Il riconoscimento più importante ha assunto un peso ancora maggiore con la Coppa Volpi assegnata a Mathilde Arcel, protagonista dello stesso film. Ambientato nella Danimarca segnata dalle conseguenze della Seconda guerra mondiale, Woman Unknown segue Marie, una giovane domestica intenzionata a costruirsi una nuova posizione sociale, mentre un rapporto avuto durante l’occupazione tedesca rischia di riportare alla luce il suo passato. El-Toukhy ha legato apertamente il film al tema dell’invisibilità femminile, rendendo la vittoria una delle dichiarazioni più nette del palmarès.

Il Leone d’Argento, Gran Premio della Giuria, è andato a Ga-neung-han Sa-rang (Possible Love) di Lee Chang-dong, il nuovo lavoro del regista sudcoreano di Burning.

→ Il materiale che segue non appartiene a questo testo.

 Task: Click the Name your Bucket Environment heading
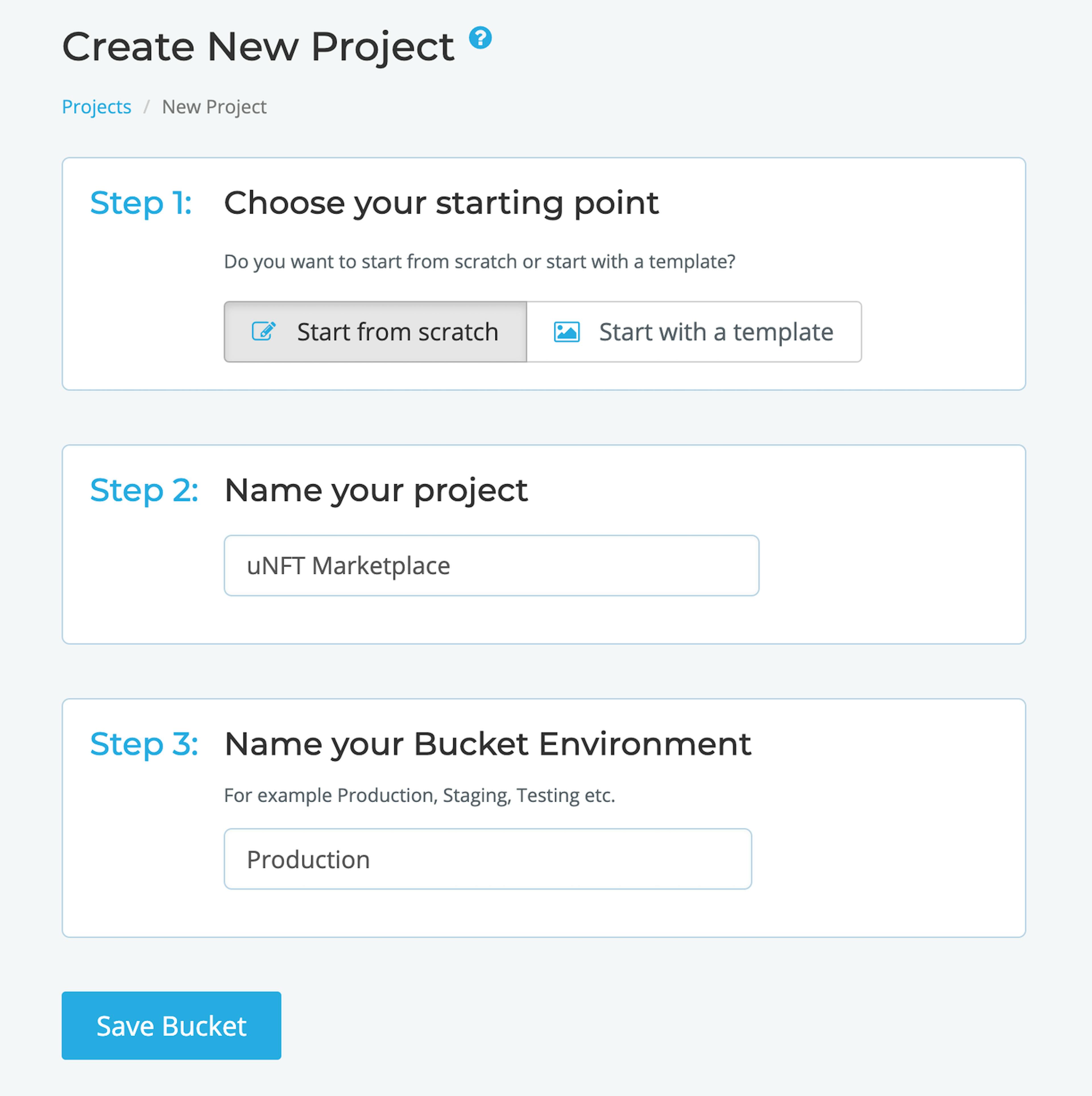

Il film ha ottenuto anche il Premio FIPRESCI della critica internazionale per il concorso principale, uno dei casi più evidenti di convergenza tra giuria ufficiale e critica nel corso dell’edizione.
Il Leone d’Argento per la miglior regia è stato assegnato a Ilya Khrzhanovsky per Dau, progetto che il regista ha descritto durante la premiazione come il risultato di un percorso durato vent’anni. Il Premio Speciale della Giuria è invece andato a NAZA di Yuval Abraham e Rachel Szor, unico documentario nel concorso principale e uno dei titoli più direttamente legati alla cronaca politica contemporanea, attraverso un’indagine sulle operazioni militari israeliane e sulle morti civili a Gaza.

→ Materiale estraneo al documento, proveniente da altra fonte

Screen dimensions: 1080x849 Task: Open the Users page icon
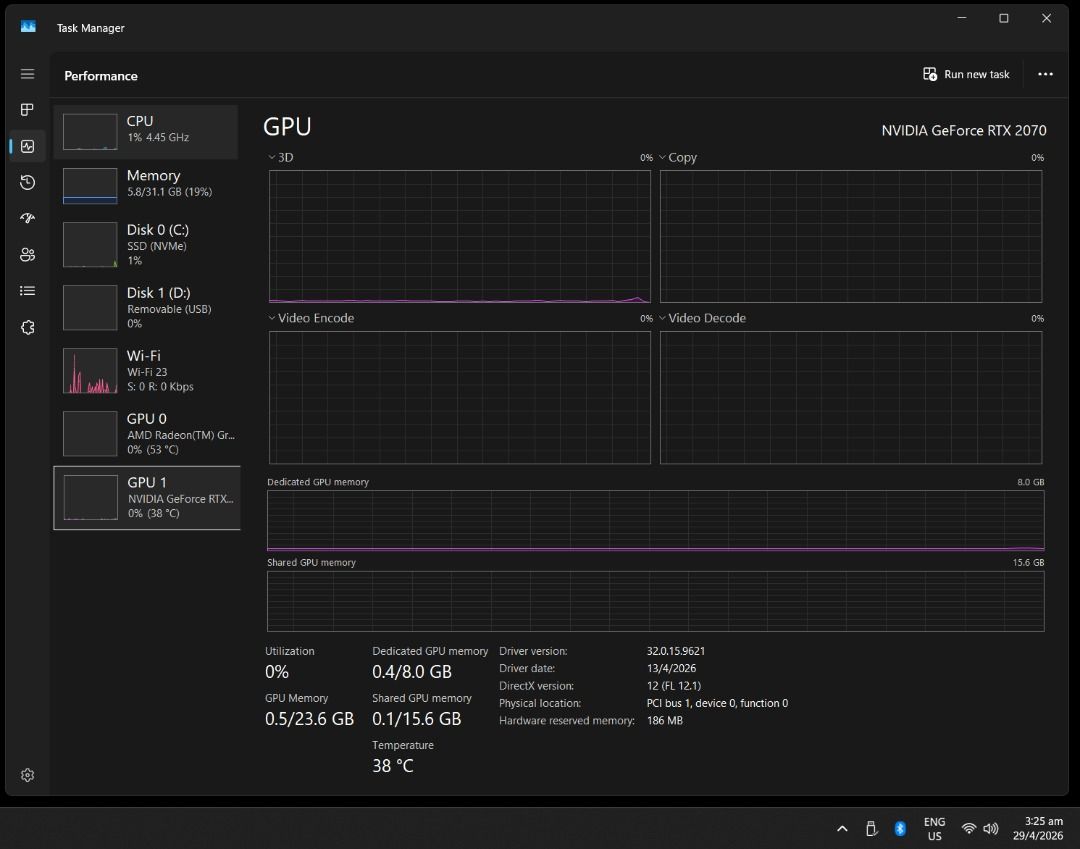coord(27,254)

Il risultato di NAZA non si è limitato al palmarès ufficiale. Il documentario ha condiviso il Green Drop Award con L’estranea (The Spiral) di Paolo Strippoli, ha ricevuto la menzione Cinema for UNICEF del Leoncino d’Oro e il premio per la miglior regia Under 35 del Sorriso Diverso Venezia Award.
Accanto alla Coppa Volpi di Mathilde Arcel, Venezia ha premiato John Malkovich come miglior attore per Wild Horse Nine di Martin McDonagh. Il premio per la miglior sceneggiatura è stato assegnato a Stéphane Brizé, Coralie Amédéo e Olivier Gorce per Un bon petit soldat (A Good Little Soldier). Anche questo film ha ottenuto ulteriori riconoscimenti collaterali, tra cui il Premio Speciale Film Impresa, l’Interfilm Award e il premio come miglior film straniero al Sorriso Diverso Venezia Award.
Il Premio Marcello Mastroianni per un giovane attore o attrice emergente è andato a Malou Khebizi per 15/18 (A Place to Heal) di Cédric Kahn. Lo stesso titolo ha ottenuto anche il Premio Croce Rossa Italiana e il Lanterna Magica Award, rafforzando la presenza francese nel quadro complessivo dei riconoscimenti.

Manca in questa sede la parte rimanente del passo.